Shortcut to playoffs for Bruins

They clinch a berth by scoring three goals during one penalty

April 11, 2010|Fluto Shinzawa, Globe Staff

This is hockey, not baseball, so any spraying of champagne or smoking of cigars upon clinching a playoff spot would be considered most uncouth. But considering how checkered the 2009-10 season has been for the Bruins, there might have been a few celebratory sips on the charter to Washington after yesterday’s 4-2 playoff-clinching win over Carolina at TD Garden.

The Bruins, pegged to be Stanley Cup chasers upon the eve of the season, plunged as far as 12th in the Eastern Conference during their most rotten swoon. Injuries to Marc Savard, Milan Lucic, and seemingly every defenseman with a spoked-B on his chest prevented the Bruins from finding any roster regularity. They played some of their worst hockey on home ice. After career efforts last season, significant contributors such as Tim Thomas, Michael Ryder, and Dennis Wideman couldn’t find their 2008-09 magic.

So, fittingly, after a three-goal outbreak of never-been-done-before shorthanded offense led to a 3-0 Bruins lead yesterday, the home club found itself staring down a tie game as a third-period puck rolled without hindrance toward its own vacant net.
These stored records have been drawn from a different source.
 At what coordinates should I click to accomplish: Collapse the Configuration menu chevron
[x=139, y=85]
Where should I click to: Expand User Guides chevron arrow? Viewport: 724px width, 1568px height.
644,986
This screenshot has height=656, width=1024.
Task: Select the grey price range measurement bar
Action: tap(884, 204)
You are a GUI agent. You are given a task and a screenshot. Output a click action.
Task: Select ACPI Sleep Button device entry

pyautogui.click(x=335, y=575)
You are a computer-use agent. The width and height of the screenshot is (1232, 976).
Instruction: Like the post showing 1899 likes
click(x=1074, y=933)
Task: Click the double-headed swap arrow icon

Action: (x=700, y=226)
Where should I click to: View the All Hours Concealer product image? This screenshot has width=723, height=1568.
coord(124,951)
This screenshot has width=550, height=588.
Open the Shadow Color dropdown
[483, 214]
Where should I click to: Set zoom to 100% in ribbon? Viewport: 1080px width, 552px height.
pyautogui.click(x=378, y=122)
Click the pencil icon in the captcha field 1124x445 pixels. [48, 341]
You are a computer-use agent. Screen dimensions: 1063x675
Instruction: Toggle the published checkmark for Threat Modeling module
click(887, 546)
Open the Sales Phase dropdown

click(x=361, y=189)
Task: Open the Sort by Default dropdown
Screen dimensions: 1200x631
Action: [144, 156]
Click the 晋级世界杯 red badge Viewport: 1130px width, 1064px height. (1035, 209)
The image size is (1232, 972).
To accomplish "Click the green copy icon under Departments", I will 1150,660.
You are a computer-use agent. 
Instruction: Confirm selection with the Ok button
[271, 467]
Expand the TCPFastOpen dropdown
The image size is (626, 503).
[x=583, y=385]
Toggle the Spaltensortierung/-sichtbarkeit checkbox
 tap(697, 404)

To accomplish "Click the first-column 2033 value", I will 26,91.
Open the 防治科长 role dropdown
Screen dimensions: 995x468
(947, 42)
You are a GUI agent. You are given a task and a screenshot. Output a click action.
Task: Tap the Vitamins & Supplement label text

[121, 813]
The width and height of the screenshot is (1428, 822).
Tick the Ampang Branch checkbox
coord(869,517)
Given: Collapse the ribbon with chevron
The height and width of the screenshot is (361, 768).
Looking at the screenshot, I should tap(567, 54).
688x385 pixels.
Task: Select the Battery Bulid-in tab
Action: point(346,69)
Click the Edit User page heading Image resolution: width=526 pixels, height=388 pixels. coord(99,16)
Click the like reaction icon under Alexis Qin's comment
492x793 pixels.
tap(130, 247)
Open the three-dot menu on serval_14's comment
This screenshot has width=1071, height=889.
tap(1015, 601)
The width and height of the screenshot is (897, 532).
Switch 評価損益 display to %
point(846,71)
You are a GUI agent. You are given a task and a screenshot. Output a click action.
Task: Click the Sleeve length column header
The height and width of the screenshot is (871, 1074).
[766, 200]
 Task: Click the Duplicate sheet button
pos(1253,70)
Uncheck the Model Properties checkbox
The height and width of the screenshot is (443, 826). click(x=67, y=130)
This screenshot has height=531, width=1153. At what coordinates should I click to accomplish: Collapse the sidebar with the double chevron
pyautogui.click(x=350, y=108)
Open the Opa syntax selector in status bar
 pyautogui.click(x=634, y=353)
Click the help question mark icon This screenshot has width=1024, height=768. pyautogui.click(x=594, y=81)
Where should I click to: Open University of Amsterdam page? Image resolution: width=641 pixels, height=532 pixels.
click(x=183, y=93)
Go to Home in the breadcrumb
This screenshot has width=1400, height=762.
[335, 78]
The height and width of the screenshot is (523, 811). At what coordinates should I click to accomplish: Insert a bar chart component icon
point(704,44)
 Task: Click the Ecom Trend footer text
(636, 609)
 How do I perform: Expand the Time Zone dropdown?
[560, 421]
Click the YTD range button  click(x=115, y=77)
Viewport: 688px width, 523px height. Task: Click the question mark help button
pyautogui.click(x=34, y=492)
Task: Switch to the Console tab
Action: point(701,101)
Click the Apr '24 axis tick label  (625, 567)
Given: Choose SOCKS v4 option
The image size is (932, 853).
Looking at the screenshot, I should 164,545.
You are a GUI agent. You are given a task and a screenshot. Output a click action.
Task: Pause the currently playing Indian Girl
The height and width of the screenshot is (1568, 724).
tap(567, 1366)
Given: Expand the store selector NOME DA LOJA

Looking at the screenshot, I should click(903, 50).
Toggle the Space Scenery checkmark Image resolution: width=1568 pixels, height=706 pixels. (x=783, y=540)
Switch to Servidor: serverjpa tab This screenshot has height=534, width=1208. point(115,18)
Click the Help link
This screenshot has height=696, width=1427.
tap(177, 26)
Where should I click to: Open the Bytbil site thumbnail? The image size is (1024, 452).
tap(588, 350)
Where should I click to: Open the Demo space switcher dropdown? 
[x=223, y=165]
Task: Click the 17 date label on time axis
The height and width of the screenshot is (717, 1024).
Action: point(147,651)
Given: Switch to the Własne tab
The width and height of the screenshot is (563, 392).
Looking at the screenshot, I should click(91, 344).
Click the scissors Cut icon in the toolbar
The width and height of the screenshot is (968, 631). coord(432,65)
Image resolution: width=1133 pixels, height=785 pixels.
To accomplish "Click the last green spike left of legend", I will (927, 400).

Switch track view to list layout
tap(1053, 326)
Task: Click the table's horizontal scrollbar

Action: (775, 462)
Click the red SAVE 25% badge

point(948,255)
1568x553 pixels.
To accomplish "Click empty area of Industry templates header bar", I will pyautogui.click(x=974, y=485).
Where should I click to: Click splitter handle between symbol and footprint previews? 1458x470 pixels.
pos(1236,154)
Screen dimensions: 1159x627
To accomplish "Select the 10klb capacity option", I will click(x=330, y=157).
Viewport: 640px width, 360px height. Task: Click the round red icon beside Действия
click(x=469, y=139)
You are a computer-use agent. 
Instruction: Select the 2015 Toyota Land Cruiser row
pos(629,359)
“That was crazy,’’ said Blake Wheeler. “I didn’t even know there was a delayed call. I tried to pass it to Rydes, and all of a sudden I see it going into an empty net. I just started shaking my head. I was like, ‘Here we go. This is how the season’s gone.’ ’’

Referee Chris Lee had raised his arm to call a high-sticking penalty on Carolina’s Jerome Samson, so goalie Tuukka Rask sprinted off. As Rask approached the bench, Wheeler curled out of the left corner in the offensive zone and passed to Ryder in the slot. Ryder couldn’t settle the pass. Johnny Boychuk, the right-side defenseman, had gone off for a change. The puck skittered out of the zone, banked off the wall in the neutral zone, and angled toward the Boston net.

But Patrice Bergeron, who had rolled over the boards to replace Rask as the sixth skater, did what he’s done all season: bail out his teammates. Bergeron kicked into high gear, chased down the puck, and backhanded it off the goal line, keeping the Bruins’ 3-2 advantage intact.

“There’s those ‘Not Top 10 Plays’ on ESPN,’’ Bergeron said. “I didn’t want to be on that.’’

ESPN already had its highlight from yesterday’s game: three shorthanded Bruins goals in 64 seconds, smashing the previous NHL record (Winnipeg netted three shorties against Vancouver in 4:44 on April 7, 1995, and had four overall in the game).

The madness started with 18 seconds remaining in the first period, when Matt Hunwick was sent off for hooking, giving the Hurricanes a chance to snap a 0-0 deadlock despite Black-and-Gold dominance for most of the period.